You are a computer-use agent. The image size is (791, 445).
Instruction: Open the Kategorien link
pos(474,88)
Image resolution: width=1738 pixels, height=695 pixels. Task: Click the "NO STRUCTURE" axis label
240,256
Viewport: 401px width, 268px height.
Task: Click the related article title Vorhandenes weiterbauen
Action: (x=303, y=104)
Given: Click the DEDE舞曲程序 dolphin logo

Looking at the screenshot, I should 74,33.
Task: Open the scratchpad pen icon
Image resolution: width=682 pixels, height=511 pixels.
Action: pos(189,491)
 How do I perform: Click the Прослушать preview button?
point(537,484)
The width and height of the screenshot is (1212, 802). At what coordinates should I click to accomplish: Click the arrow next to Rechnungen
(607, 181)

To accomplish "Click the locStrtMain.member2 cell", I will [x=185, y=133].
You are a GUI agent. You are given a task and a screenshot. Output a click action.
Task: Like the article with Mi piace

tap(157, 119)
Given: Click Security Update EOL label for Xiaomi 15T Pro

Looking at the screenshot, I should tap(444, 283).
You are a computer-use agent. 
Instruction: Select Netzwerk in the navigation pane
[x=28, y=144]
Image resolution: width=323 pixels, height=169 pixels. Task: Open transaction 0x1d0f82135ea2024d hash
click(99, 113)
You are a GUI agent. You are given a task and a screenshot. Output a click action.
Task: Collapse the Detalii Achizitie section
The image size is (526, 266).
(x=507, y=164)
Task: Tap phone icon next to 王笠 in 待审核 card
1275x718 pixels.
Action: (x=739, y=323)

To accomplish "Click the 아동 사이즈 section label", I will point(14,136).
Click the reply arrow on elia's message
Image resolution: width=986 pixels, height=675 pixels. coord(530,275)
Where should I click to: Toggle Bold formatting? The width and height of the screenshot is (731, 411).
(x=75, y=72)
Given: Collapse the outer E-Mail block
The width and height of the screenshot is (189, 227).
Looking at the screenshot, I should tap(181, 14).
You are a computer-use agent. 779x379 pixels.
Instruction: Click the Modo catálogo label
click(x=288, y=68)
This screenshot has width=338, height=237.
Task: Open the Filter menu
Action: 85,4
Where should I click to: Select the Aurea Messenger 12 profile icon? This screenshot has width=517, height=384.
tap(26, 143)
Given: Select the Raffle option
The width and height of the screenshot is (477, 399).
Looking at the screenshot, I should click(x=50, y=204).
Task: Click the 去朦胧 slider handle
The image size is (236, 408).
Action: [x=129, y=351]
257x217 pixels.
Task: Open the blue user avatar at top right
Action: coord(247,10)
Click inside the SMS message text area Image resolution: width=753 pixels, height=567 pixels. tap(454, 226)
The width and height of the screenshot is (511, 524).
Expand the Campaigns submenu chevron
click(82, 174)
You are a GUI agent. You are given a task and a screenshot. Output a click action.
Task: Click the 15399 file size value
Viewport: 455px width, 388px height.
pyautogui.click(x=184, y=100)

## EXERCISE AIM
Which lines hold the string "computer"? Copy all of them from the data above.

## ANSWER BOX
You are a computer-use agent. The image size is (791, 445).
You are a computer-use agent. 
You are a computer-use agent. 779x379 pixels.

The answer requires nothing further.